Thursday, December 16, 2004

paranoid androids invade my secret hiding place

i went out last night to my Secret Hiding Place, which happens to be a seedy little dive of a karaoke bar that i go to from time to time to get away from the usual pace and colour of my life. i even get up and sing. i believe that stretching one's limits and willfully engaging in potentially embarrassing situations is healthy for soul.

anyways, it didn't quite work out as expected this night.

first, when i sat down at a table some people came over that i'd met some weeks prior briefly on one of my out-on-the-town prowls. they remembered my name and everything, which sucked because i'm horrible with names and didn't remember theirs. (it's so much easier when its a mutual affliction.) i did remember their faces and where we met, though, so that counted for something. they asked how i was doing and i did my usual "answer with honesty" thing and said it had been a long, hard day. they asked why and i told them that i'd spent the day fixing an application at work that broke and dealing with a blog entry of mine being linked on a popular geek website. i left it vague because i didn't feel like getting into the details of my day. i mean, that's why i was at my Secrete Hiding Place, right?

well, one of them says, "which geek site, slashdot?" i couldn't believe my luck. here i am trying to escape my digital life for a few hours and the first people i talk to read slashdot. i nod, they ask me what my last name is, and then get all excited about having read the article. life is BIZARRE.

and then came the paranoiacs. i was up singing my first song when in walks some people i'd done business with previously. they see me up there and hoot and holler encouragement. so much for anonymity, for the second time. after my song i went over and had a beer with them.

one of the guys is convinced that this other person who had invested in a business deal that didn't work out was out to get him, and that he'd come in on their wireless LAN connection and stolen all their corporate data. "ALL of it!" he kept going on and on with this rather implausible sounding story full of scheming and High Conspiracy. the IT guy that was out with them has a pretty odd story about it as well. what's the bet a disk failed or a backup went awry and Evil Man got tagged with the blame by IT Guy?

reality seemed to be optional at this point and Paranoid Android asks me if i want to have some "sport" and "hack [Evil Man]'s network" for him. needless to say i finished my beer and went back over to the relative shelter of the slashdot reader's table.

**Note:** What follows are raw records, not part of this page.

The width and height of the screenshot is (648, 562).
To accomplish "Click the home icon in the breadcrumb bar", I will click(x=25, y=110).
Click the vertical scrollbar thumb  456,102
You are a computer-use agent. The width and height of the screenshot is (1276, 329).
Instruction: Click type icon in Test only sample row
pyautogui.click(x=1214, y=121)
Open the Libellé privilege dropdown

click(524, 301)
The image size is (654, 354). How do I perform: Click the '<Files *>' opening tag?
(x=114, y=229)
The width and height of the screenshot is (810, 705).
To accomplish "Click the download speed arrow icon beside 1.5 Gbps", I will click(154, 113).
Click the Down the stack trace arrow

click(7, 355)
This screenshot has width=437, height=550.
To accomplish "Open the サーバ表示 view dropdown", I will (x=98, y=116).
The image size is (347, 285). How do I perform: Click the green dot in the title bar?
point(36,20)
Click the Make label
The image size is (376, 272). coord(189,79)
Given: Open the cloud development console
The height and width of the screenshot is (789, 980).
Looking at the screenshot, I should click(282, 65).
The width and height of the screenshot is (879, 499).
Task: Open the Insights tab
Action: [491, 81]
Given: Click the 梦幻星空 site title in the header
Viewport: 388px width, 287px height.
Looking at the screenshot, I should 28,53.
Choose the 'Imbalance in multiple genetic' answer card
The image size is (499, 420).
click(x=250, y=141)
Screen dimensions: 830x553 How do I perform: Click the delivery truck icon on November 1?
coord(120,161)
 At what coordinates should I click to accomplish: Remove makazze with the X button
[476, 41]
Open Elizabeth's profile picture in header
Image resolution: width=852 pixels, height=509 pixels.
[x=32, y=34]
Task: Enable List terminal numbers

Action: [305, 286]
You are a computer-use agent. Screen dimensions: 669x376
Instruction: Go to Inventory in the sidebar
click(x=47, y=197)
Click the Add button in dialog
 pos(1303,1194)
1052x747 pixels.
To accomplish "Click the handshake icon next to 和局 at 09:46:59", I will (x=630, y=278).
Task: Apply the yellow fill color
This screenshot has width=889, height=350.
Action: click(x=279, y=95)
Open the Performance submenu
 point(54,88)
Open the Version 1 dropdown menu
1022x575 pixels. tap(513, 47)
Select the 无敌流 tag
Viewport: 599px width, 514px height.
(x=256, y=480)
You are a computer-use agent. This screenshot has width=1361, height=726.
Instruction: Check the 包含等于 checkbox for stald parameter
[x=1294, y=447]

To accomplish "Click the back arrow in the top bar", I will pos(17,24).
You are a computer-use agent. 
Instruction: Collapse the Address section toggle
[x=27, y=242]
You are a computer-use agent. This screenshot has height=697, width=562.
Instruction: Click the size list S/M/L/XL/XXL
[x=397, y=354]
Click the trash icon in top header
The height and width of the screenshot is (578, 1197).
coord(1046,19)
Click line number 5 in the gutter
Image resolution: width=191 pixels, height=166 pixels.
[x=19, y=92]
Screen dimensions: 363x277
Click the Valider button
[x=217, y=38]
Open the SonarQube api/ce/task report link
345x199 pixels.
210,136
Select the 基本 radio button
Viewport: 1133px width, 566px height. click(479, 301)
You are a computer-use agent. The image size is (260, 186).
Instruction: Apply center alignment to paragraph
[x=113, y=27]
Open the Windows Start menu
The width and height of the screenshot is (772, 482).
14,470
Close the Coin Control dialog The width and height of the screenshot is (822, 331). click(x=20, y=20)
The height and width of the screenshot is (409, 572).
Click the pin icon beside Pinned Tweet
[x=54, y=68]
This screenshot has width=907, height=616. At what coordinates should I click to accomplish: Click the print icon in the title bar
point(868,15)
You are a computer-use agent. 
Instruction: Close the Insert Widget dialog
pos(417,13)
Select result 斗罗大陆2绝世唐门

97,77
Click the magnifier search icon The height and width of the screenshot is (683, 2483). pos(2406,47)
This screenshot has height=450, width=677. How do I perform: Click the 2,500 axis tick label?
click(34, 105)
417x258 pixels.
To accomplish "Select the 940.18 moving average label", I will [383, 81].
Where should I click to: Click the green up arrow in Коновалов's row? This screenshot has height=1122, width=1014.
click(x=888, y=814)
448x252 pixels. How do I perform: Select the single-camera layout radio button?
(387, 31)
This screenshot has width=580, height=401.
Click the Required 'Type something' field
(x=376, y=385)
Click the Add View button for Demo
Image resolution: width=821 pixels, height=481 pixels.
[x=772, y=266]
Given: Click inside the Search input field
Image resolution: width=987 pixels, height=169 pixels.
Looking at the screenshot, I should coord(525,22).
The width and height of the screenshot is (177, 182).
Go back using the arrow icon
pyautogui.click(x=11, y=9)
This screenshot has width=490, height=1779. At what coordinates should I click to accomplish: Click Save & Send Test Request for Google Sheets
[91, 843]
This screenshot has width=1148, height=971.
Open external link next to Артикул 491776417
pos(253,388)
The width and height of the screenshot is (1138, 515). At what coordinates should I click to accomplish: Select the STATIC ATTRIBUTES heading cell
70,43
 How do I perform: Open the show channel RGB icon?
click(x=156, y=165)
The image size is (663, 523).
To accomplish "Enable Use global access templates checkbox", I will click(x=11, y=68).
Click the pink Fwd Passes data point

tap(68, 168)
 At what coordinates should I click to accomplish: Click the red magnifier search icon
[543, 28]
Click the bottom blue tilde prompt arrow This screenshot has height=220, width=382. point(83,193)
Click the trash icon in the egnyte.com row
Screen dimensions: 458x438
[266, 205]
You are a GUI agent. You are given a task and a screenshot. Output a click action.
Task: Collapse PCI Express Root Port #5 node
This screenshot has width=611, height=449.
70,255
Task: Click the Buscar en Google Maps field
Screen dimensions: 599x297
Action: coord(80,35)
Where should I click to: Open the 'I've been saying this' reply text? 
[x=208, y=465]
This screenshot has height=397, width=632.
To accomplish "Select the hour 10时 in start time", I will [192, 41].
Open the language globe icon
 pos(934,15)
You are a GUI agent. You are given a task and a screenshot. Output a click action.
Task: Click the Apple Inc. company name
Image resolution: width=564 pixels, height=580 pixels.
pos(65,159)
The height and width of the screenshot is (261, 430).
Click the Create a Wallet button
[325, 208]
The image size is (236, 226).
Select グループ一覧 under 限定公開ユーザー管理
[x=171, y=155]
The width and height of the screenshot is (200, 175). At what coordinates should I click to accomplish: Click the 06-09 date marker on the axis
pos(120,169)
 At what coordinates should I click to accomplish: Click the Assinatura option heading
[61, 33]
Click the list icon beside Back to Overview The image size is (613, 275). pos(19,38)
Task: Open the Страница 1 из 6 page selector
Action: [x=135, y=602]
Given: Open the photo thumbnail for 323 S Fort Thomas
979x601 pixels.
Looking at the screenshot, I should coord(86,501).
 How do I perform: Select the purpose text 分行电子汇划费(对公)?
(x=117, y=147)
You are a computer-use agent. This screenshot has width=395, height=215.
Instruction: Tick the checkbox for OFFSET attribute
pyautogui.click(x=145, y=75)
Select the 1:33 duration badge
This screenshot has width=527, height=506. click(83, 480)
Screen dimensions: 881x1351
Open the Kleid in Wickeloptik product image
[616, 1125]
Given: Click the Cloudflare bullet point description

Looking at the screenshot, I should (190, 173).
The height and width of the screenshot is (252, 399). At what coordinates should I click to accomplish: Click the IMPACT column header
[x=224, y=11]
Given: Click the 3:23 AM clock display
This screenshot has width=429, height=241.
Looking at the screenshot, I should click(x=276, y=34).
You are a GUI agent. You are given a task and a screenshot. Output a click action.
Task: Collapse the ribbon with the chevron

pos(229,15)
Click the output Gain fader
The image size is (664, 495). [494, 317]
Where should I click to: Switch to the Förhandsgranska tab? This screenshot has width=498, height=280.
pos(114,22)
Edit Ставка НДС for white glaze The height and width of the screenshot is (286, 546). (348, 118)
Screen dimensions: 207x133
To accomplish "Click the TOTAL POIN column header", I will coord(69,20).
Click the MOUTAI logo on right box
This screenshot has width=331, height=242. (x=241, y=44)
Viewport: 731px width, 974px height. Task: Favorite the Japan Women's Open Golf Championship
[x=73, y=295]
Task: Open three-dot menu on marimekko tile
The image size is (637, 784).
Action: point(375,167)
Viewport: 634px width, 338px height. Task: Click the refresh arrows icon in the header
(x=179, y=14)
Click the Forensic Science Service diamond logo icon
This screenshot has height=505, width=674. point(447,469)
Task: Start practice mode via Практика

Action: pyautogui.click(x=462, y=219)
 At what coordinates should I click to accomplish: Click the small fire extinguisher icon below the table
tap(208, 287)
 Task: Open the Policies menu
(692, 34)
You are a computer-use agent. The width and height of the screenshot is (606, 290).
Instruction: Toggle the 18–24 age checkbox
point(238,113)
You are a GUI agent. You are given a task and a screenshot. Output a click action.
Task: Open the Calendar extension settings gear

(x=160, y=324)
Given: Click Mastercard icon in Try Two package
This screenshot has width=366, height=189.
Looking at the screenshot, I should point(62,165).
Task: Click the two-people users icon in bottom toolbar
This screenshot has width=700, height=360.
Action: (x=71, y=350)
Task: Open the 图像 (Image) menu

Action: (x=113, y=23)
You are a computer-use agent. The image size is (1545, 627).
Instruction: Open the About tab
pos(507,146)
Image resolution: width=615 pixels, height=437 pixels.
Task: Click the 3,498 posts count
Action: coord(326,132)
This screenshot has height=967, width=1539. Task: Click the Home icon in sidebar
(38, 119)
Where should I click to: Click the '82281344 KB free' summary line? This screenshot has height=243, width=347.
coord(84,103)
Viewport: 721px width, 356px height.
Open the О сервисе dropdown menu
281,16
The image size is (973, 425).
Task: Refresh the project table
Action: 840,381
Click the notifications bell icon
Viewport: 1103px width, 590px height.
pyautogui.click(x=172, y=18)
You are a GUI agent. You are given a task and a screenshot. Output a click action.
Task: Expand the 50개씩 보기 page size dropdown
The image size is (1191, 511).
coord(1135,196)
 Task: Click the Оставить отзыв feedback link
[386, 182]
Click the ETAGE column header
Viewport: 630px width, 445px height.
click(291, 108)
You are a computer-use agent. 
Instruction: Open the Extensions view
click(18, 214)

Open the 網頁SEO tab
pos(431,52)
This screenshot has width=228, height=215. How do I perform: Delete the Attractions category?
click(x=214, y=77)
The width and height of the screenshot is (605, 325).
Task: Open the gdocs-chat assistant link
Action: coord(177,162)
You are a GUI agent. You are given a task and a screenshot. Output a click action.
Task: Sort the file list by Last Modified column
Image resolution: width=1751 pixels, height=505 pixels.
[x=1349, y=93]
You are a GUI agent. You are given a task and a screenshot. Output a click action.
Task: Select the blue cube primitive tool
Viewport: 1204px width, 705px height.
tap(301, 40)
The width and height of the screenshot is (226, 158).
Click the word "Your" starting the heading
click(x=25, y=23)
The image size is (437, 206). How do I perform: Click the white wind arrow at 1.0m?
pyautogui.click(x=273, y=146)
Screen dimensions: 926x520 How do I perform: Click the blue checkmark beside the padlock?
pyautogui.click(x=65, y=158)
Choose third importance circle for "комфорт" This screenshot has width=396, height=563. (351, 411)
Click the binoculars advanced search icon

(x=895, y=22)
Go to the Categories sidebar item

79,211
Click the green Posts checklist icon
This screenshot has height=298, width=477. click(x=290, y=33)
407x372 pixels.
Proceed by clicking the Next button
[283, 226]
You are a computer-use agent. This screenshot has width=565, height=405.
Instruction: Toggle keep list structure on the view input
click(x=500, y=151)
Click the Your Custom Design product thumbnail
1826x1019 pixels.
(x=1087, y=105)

i got invited to have early-early morning breakfast with a rather nice girl i met there, but her friends had other plans (namely going home and sleeping, apparently) and they were her only ride home. she asked if i had a car there and i explained that i don't bring my car with me if i'm going to drink because if i do i'm apt to drive and that's a Bad Thing(tm). i do question the sanity of requesting a ride home from someone you've only talked to briefly twice, though. she took my phone number instead, and that was that. what a boring end to the night.

i think it's time for a new Secret Hiding Place.

a startling realization

after reading the bajillionth talkback, email and blog that arrived in response to my blog's slashdotting today i came to a startling realization:

the vast majority of people out there who use Open Source software don't know how it gets made and what makes it possible to compete in a world of standards and technologies that are a mixed bag of open and not-open.

hacking together a 10k line program to do something specific in your spare time is one thing. creating a desktop platform, a file & print service, a web server and attendant software stack, an operating system or a world-class database is something totally else.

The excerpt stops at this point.